Der Winzer sieht der Natur aber eben nicht nur beim Arbeiten zu. Welchen Einfluss hat der Winzer, welche Entscheidungen trifft er?

Michael: Als Kind habe ich einmal ein Neujahrskonzert unter der Leitung Herbert von Karajans gesehen. Er ist nur an seinem Pult gestanden, hat kaum ein paar Finger bewegt, aber die Wiener Philharmoniker haben göttlich gespielt. So stelle ich mir das vor. Der Weinbauer interpretiert die Partitur, die die Natur ihm vorlegt. Du musst nicht viel selber tun, aber du musst den Prozess doch kontrollieren. Aus Most wird auf natürliche Weise Wein. Aber wenn du gar nichts tust, wird aus Wein auch schnell Essig. Wir wollen ein sauberes Produkt herstellen, ohne Mikroorganismen, die den Genuss oder gar die Gesundheit beeinträchtigen. Meine Rolle ist die eines sehr zurückgenommenen Dirigenten. Aber die Musik machen nicht wir. 

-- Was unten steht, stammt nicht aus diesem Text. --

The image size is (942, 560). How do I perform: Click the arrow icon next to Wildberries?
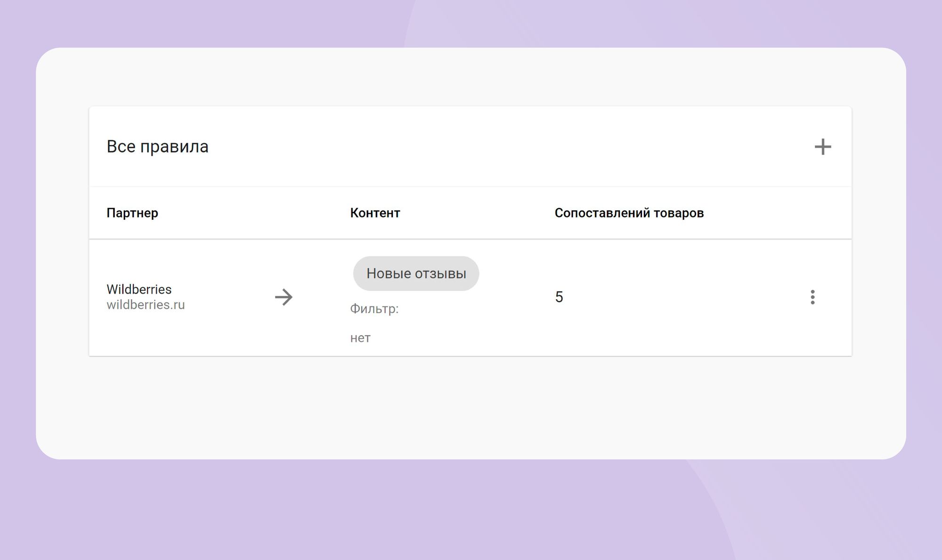284,297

Sonja: Wir fügen nichts hinzu, wir nehmen nichts weg. Aber wir schauen immer, dass nichts passiert. 

 

Was bedeutet das konkret? Was macht der Weinbauer-Dirigent?

Michael: Das erste ist ganz banal: Er bestimmt den Erntezeitpunkt. Er kennt seine Weingärten so gut, dass er genau weiß, wann seine Trauben geerntet werden müssen. Wenn du den richtigen Zeitpunkt erwischt, hast du schon einen enormen Schritt gemacht. 

Sonja: Im Keller musst du dann zum Beispiel entscheiden: Gibst du die Trauben sofort in die Presse oder lässt du sie auf der Maische liegen, und wenn ja, wie lange? In welchem Gebinde findet die Vergärung statt – im Stahltank, im Holzfass, in der Amphore? Wie lange bleibt der Wein auf der Feinhefe liegen?

 

Kann man das vorher planen, oder wird das jeweils spontan entschieden?

Michael: Man hat schon gewisse Erfahrungswerte.

Sonja: Einen Klassiker wie unseren „Lockvogel“ legen wir immer auf die Maische. Jedes Jahr mag anders sein, aber manche Weine werden dennoch immer sehr ähnlich gemacht. Und dann gibt es noch Experimente, auf die man sich einlassen kann – je nachdem, wie die Trauben beschaffen sind.

Michael: Da ist einerseits sehr viel Gefühl im Spiel, andererseits arbeitet man doch auf physiologischen Grundlagen. Ein Beispiel: Je länger der Wein auf der Maische gelegen ist, desto mehr Traubenkerntannin enthält er, und das kann, wenn die Kerne noch nicht völlig ausgereift sind, am Gaumen einfach zu hart werden. Das sind Dinge, die man schon wissen muss. 

 

Gibt es auch Experimente, die völlig schief gehen?

Michael: Darüber redet man nicht gerne, aber natürlich schlagen manche Experimente fehl. Deswegen kann ich ja auch die technisierte Weinbereitung sehr gut nachvollziehen. Ich habe das alles an der Weinbauschule Klosterneuburg genauestens studiert. Ich war dort Ende der 1980er Jahre Schüler, also auf dem historischen Höhepunkt der Technologisierung. Das Hauptargument dieser Richtung lautet: Wir minimieren unser Risiko. Daran gibt es eigentlich nichts auszusetzen. Aber Risiko ist für mich eben nicht automatisch negativ. Risiko ist für mich wie ein Messer – zunächst einmal wertneutral. Mit einem Messer kann ich ein Brot schneiden – oder ich kann jemand damit umbringen. Ein Önologe in Neuseeland hat einmal zu mir gesagt: Michael, ich mag lieber die Dinge, die ich nicht kontrollieren kann. Das halte ich für einen wichtigen Gedanken: Risiko birgt ein Potenzial. Aber natürlich kann es auch danebengehen.